▶ _Excerpted data_:

====

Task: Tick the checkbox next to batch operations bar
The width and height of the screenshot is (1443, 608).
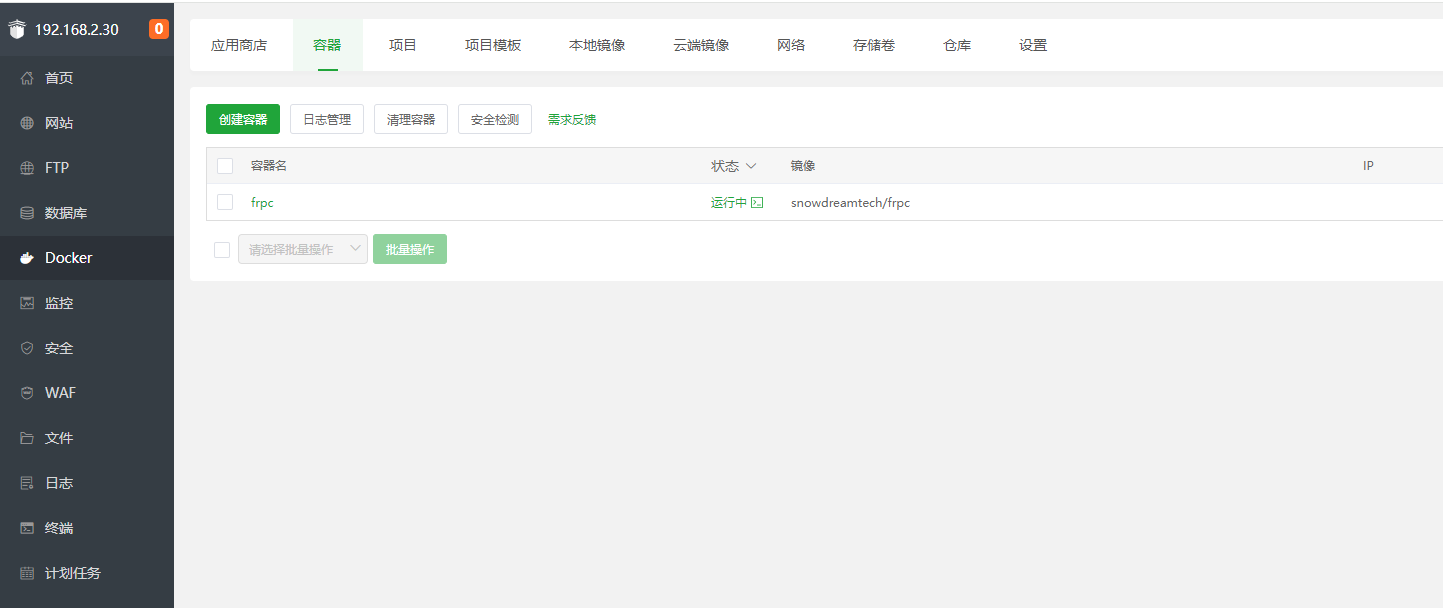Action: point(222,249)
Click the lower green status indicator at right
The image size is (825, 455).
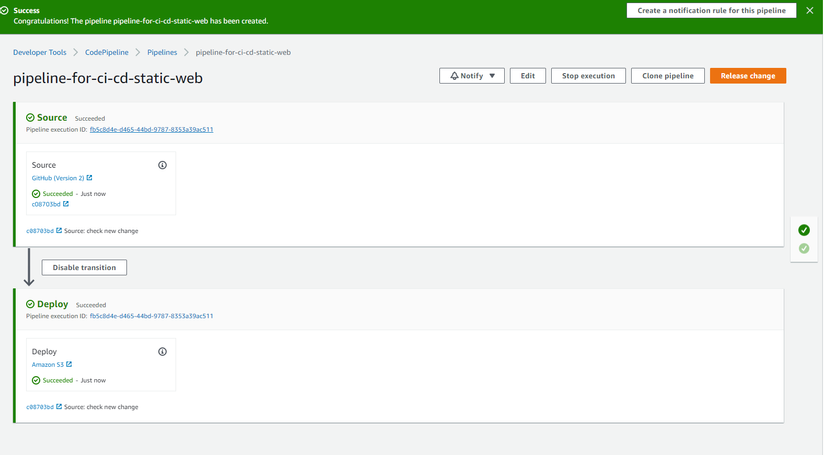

====

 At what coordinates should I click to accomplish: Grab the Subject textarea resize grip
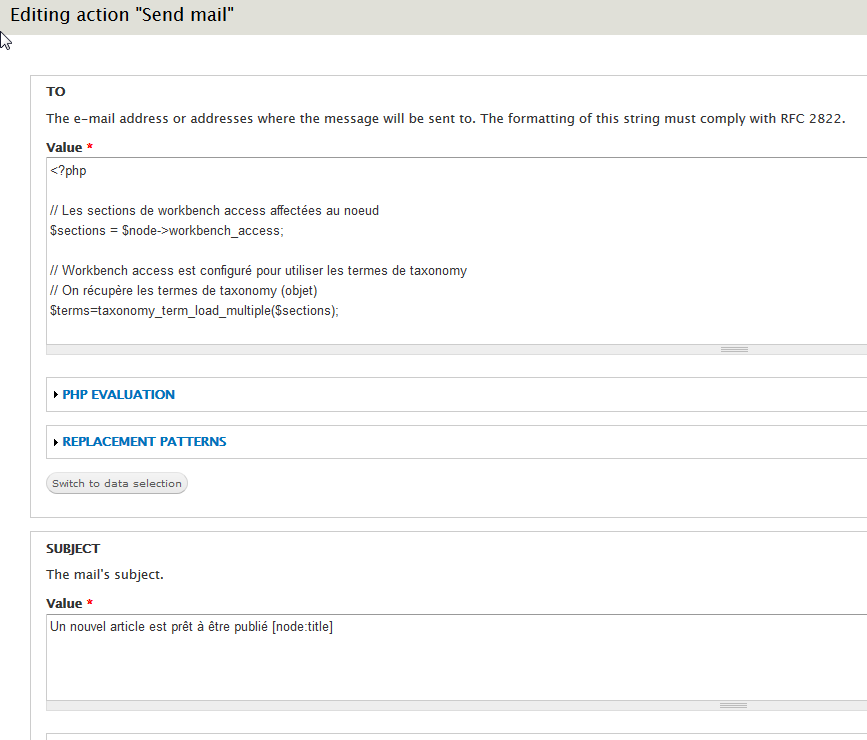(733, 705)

====

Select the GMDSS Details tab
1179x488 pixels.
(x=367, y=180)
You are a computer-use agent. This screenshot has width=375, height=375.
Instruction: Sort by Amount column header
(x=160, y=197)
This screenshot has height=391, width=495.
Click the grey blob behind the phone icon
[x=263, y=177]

====

▶ _What the task asks_:
After locating "Task: Tick the" and "The image size is (825, 455)." in the records above, return exactly the line holding each one and every line between them; leave out the pictures.

▶ _The completed task_:
Task: Tick the checkbox next to batch operations bar
The width and height of the screenshot is (1443, 608).
Action: point(222,249)
Click the lower green status indicator at right
The image size is (825, 455).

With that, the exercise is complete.